Il ritorno      ( Testo di C. Geminiani – Musica di Bepi de Marzi )                                                        Torna all'elenco

di Paolo Pietrobon  

 

E’ la storia di un ‘ vincitore ’, uomo comune travolto dalla guerra: universale la simbologia, sventura e predestinazione l’antefatto e l’effetto, fino al punto di ritenere vera disgrazia il fatto di essere stato ‘graziato’ ( per disgrazia ritornò dal fronte’ ).

Uomo-soldato, come i tanti sempre chiamati a quella maledizione, forse, chissà, anche i moderni ‘rambo’ della guerra tecnologica e ‘professionale ’ in fondo a se stessi, nel pozzo privato delle emozioni incedibili? Sconvolto, letteralmente, dalla guerra dei ‘grandi’, oltreché – ma fu assai spesso conseguenza irresistibile - defraudato da quella dei ‘piccoli’ (la fragilità di chi rimane, anche una moglie innamorata), dal ‘ si salvi chi può.…poco importa come…. ’ generato dall’oscuramento della ragione e riversato impietosamente sulle creature ‘minori’ della più crudele lotta di sopravvivenza: le cento corna in fronte al posto dell’alloro al valore.

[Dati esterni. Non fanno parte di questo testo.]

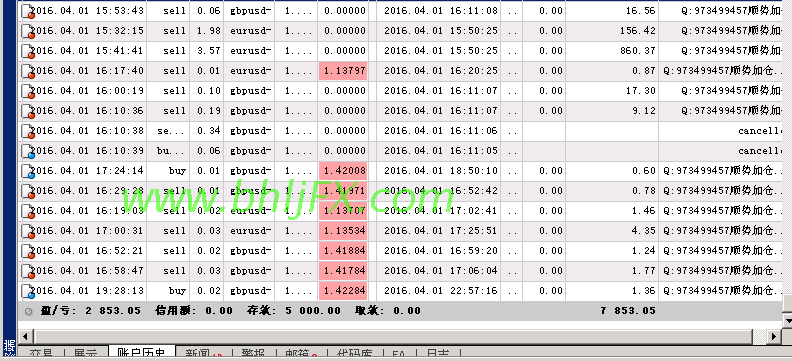
Task: Select the highlighted price cell 1.42284
Action: pos(344,291)
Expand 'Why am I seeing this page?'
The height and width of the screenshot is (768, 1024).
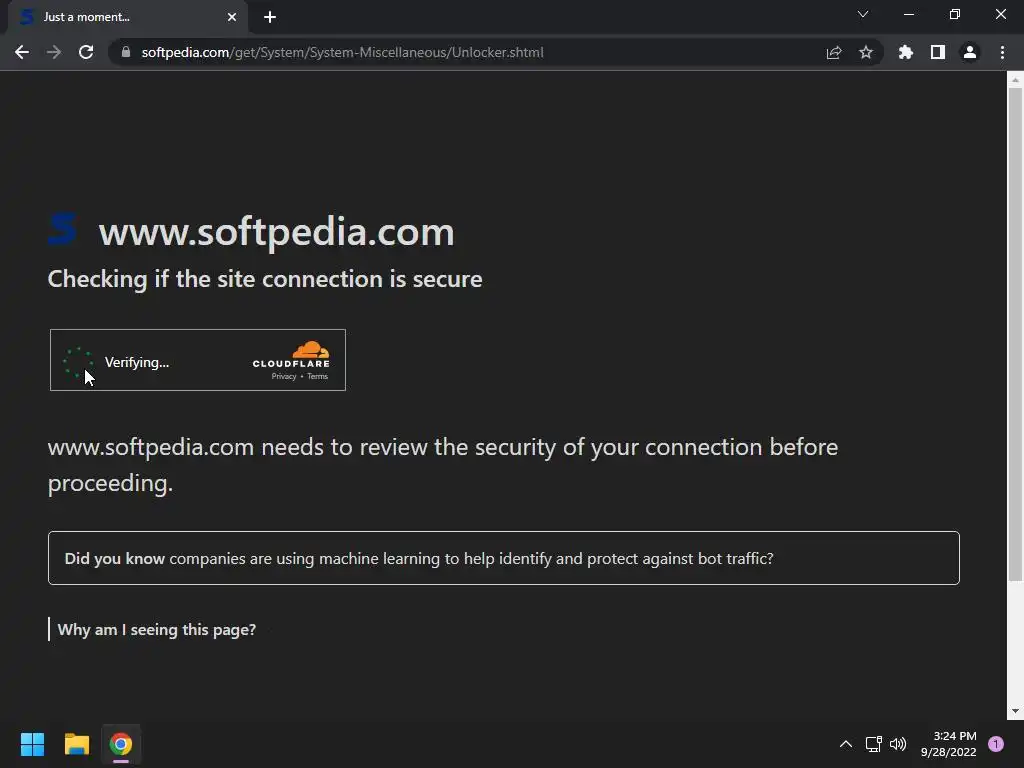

Ma prima, e insieme, l’ambiguità tristissima di quella donna, essa pure sconvolta, per la quale, nelle parole terribili perché candide del figlioletto alla porta, non si sa comprendere se tra i ‘mestieri’ necessari alla sopravvivenza esistano le voglie più riposte di uomini depredati loro pure, nella contestualità di uno strazio fisico e morale illimitato,  della ‘continenza’ altrimenti ( nel tempo della pace, della razionalità, dell’umanità) dovuta a quella donna e in quella situazione …. ghe xe posto par tutti i congedati / qua i militar soldati / fan tappa note e dì. Quando la stessa popolare domestica parlata, la voce consuetudinaria e rassicurante della borgata, per le altre occasioni complice e solidale, cede al demolitivo pregiudizio risuscitato surrettiziamente dalla guerra cattiva, e a quella fragile donna imputa, quasi a lei prima che all’evento, l’epiteto oltraggioso mormorato, a fior di labbra, a carico del marito-soldato: ‘cornuto’.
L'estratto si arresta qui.